Research Paper#GUI Agents, Flow-based Generative Models, Dexterous Manipulation🔬 ResearchAnalyzed: Jan 3, 2026 06:18
ShowUI-$π$: Flow-based Generative Model for GUI Dexterity
Published:Dec 31, 2025 16:51
•1 min read
•ArXiv
Analysis
This paper introduces ShowUI-$π$, a novel approach to GUI agent control using flow-based generative models. It addresses the limitations of existing agents that rely on discrete click predictions, enabling continuous, closed-loop trajectories like dragging. The work's significance lies in its innovative architecture, the creation of a new benchmark (ScreenDrag), and its demonstration of superior performance compared to existing proprietary agents, highlighting the potential for more human-like interaction in digital environments.
Key Takeaways
- •Proposes ShowUI-$π$, a flow-based generative model for GUI control.
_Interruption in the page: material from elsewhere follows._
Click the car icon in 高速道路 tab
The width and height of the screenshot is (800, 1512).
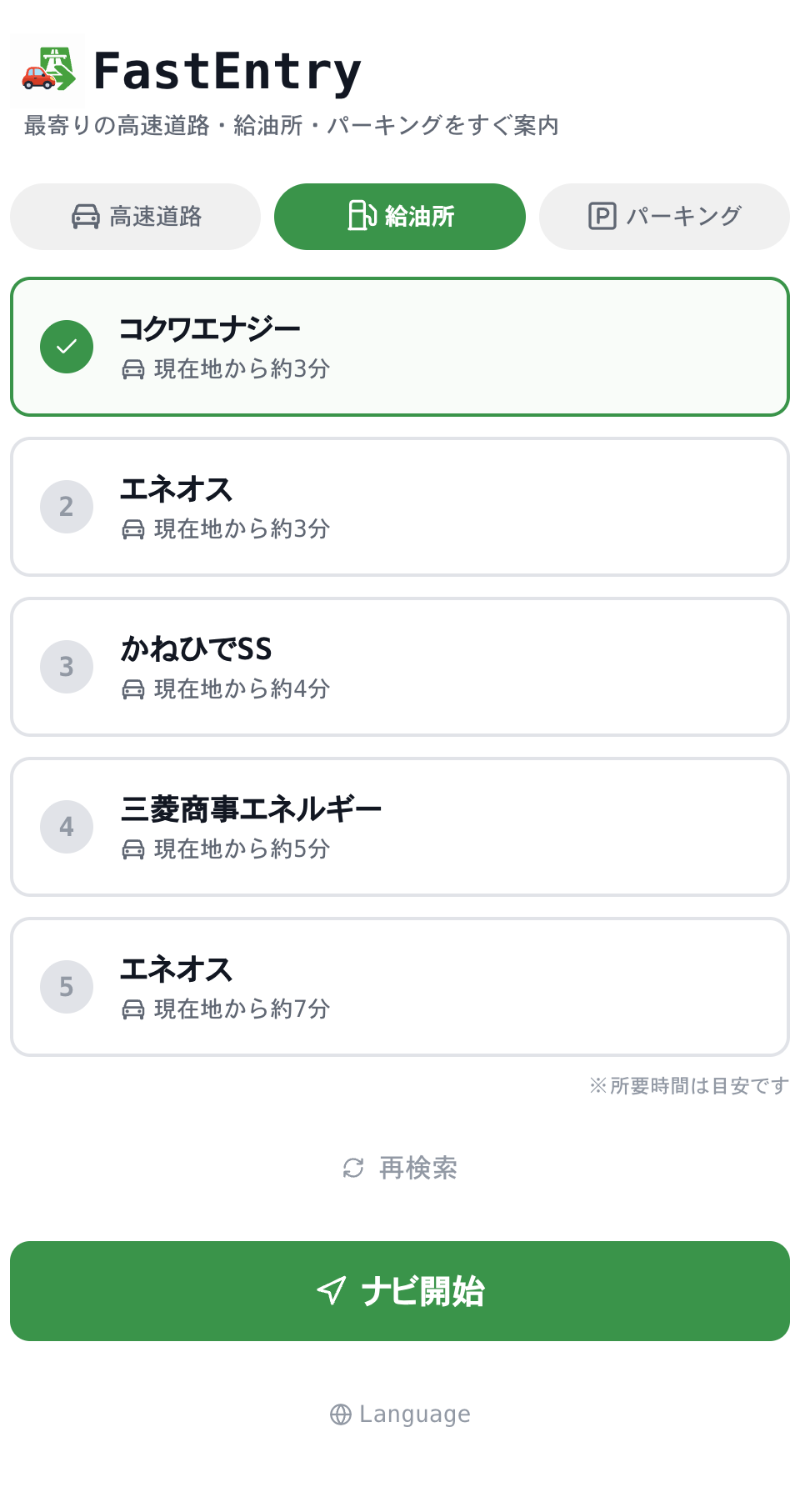[86, 217]
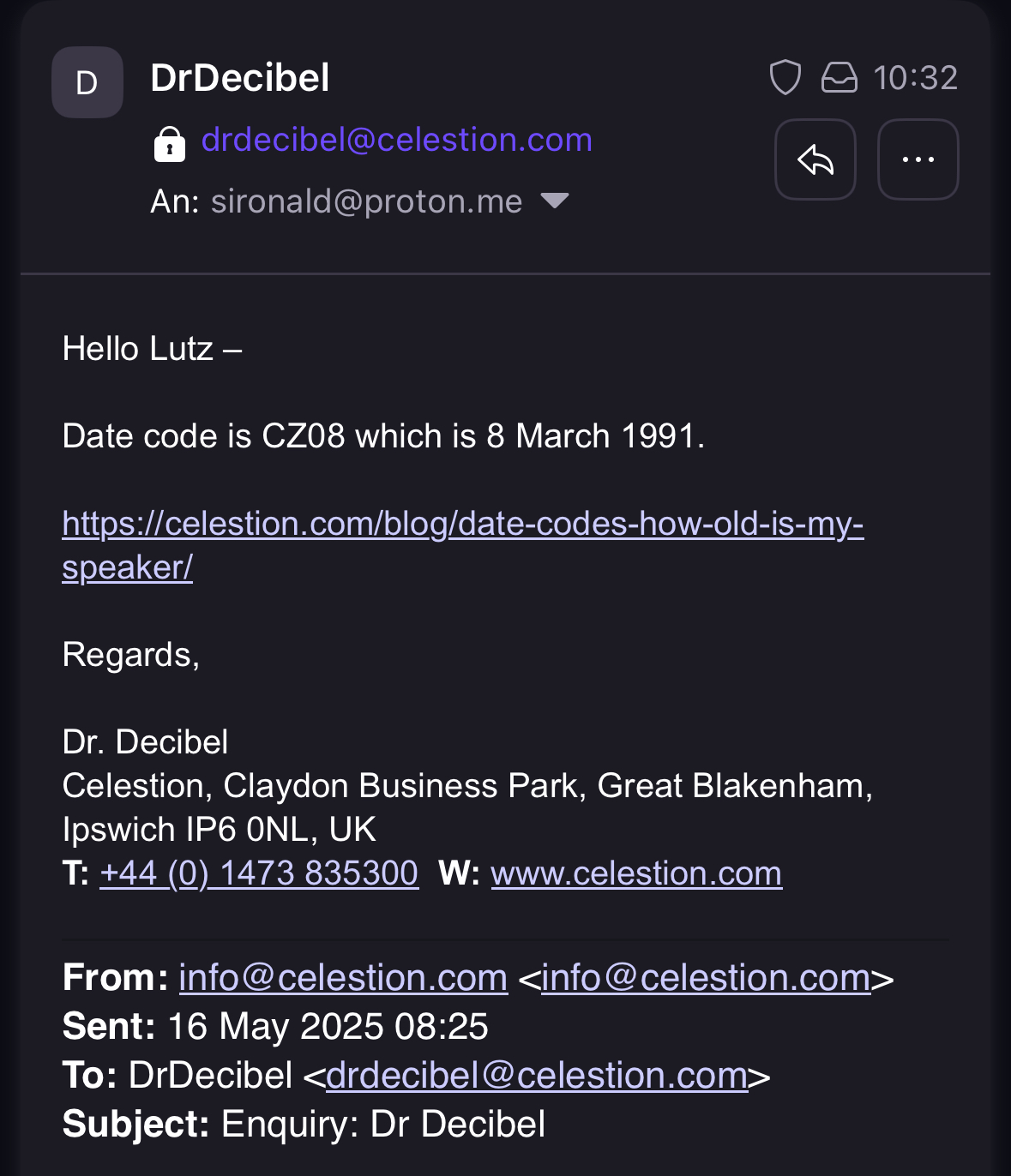Open the celestion.com date-codes blog link

pyautogui.click(x=463, y=545)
- •Introduces a unified discrete-continuous action space for flexible interaction.
- •Employs flow-based action generation for smooth drag trajectories.
- •Creates ScreenDrag, a new benchmark for evaluating GUI agent drag capabilities.
- •Demonstrates superior performance compared to existing proprietary agents.
Reference
“ShowUI-$π$ achieves 26.98 with only 450M parameters, underscoring both the difficulty of the task and the effectiveness of our approach.”